Problem to solve: Render the data below as a Markdown table with the columns Row and Line, numbering each line and omitting blank lines. Leave the pictures out of the table.

Excerpted data:
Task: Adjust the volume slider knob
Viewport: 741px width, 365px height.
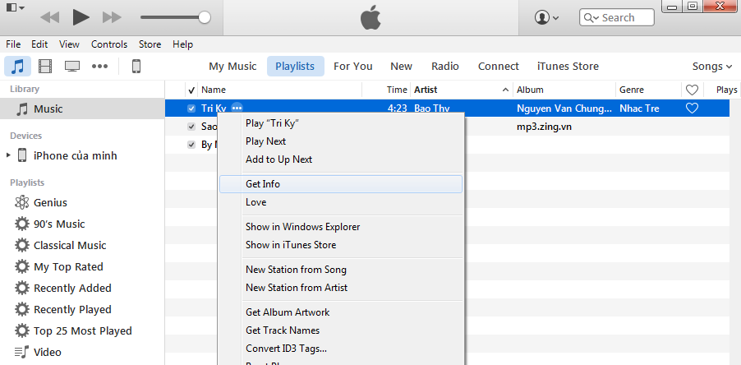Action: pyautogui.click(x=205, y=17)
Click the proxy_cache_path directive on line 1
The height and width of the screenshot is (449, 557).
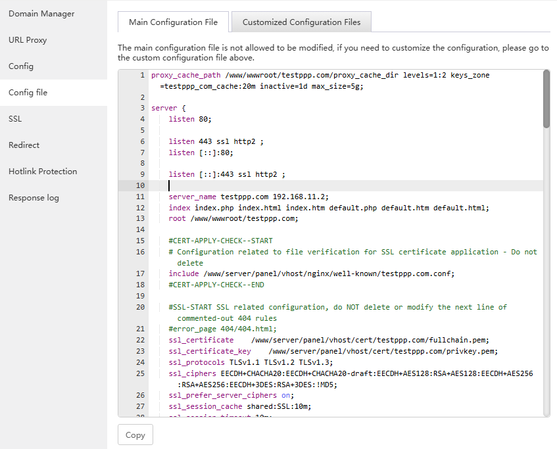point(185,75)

Result of the task:
| Row | Line |
|---|---|
| 1 | Task: Adjust the volume slider knob |
| 2 | Viewport: 741px width, 365px height. |
| 3 | Action: pyautogui.click(x=205, y=17) |
| 4 | Click the proxy_cache_path directive on line 1 |
| 5 | The height and width of the screenshot is (449, 557). |
| 6 | point(185,75) |